Tons of problems for the SAAF
The South African Air Force has (quietly) celebrated its centenary against backdrop of worries that it is in “dire straits”.
The South African Air Force (SAAF) was formed on February 1 1920, making it the second oldest Commonwealth air force, reports defence correspondent; Jon Lake.
It participated in the Second World War, provided 20 crews for the Berlin Airlift and sent an all-volunteer fighter squadron to support UN forces during the Korean War from 1950 and 1953.
The air force also has a long and proud history of providing South Africa, and the region, with vital humanitarian assistance, mountain rescue, air sea rescue, fire-fighting and flood relief.
Recognising this, even before the first democratic elections took place in April 1994, South Africa’s transitional executive council ruled that the SAAF name would be retained, and that it would not be redesignated as the South African National Air Force (SANAF), though its insignia was changed.
There was pride in the SAAF and its constituent squadrons and units were allowed to retain their pre-1994 battle honours and related history.

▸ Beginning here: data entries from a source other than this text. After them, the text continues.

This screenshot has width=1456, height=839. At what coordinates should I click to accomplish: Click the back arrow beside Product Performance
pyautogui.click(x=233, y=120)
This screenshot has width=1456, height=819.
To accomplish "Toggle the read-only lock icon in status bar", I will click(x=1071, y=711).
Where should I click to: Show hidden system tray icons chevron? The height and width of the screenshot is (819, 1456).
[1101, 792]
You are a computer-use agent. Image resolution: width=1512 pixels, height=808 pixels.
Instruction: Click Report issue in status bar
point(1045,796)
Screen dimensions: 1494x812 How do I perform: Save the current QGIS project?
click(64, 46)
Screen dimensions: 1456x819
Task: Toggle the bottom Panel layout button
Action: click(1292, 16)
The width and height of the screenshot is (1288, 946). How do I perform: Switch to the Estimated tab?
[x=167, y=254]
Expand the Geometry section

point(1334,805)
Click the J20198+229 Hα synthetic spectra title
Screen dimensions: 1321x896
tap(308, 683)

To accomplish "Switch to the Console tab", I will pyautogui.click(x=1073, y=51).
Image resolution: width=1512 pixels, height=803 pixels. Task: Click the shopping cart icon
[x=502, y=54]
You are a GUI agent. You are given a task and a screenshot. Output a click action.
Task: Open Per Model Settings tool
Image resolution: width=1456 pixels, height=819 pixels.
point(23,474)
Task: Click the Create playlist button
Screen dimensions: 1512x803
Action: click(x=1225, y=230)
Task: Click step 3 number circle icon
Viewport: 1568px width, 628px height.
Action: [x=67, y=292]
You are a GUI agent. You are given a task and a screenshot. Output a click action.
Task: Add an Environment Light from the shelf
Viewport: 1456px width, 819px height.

However, that history did have to be celebrated quietly and without too much fuss. The racially exclusive make-up of the SAAF before 1994, and the part it played in the war against the anti-apartheid movements in Angola and other southern African countries in the last years of the apartheid regime, made celebrating the centenary problematic.
A somewhat subdued celebration was probably always inevitable – though the year also marked 25 years of post-apartheid existence.
In the event, however, political directives apparently dictated that the centenary would be ignored and ruled that there would be no SAAF 100 logos or slogans.
The decision to not mark the SAAF’s centenary was reportedly so sudden that air force bases and squadrons were advised to cancel their planned celebrations only at the last moment.
SAAF chief, Lieutenant General Fabian Msimang, is a known supporter of celebrating an inclusive SAAF history, and of the SAAF Museum, and even individual base museums. During the Prestige Day parade (a watered down anniversary celebration in all but name) he referred to himself as “the 21st air chief in the pre and post 1994 history of the SAAF; and the fifth air chief of the air force in the new dispensation”.
It may be 100 years on for the SAAF, but all is not well.
Msimang told a meeting of the joint standing committee on defence last year that the budget allocation for the air force was about 60% short of what was required. He said the SAAF was in “dire straits”, operating in a “survival mode” and flying less than one third of the hours that he would hope to see.
He pointed to the way in which budgetary constraints were preventing the air force from planning its maintenance expenditure on a rolling three-year basis and was, instead, having to resort to short-term support contracts. The budgetary limitations made it impossible to recapitalise the ageing aircraft fleet, which was facing obsolescence and was encountering growing airworthiness challenges as a result.
He predicted that the nation would soon be left with an air wing, rather than air force – with personnel but no assets.
The SAAF is believed to have no airworthy C-130 Hercules transports available, following a landing accident at Goma in January 2020, and a nosewheel collapse at Waterkloof in April, while the service remains coy as to the number of BAE Hawk advanced trainers and Saab Gripen fighters that are actually available.
The SAAF has a fleet of 17 single-seat Gripen Cs and nine two-seat Gripen Ds, but nearly half the fleet is understood to be in rotational storage, and the air force has only about a dozen active and reserve pilots for the aircraft, together with a small number of strike navigators for the two-seaters.
Saab’s recent announcement of a new active electronically scanned array (AESA) fighter radar, based on the back end of the existing Gripen radar, holds out the promise of being able to transform South Africa’s Gripens into the most capable fighters on the continent, but funding is unlikely to be made available for any such modernisation.
Helicopter serviceability is also believed to be poor.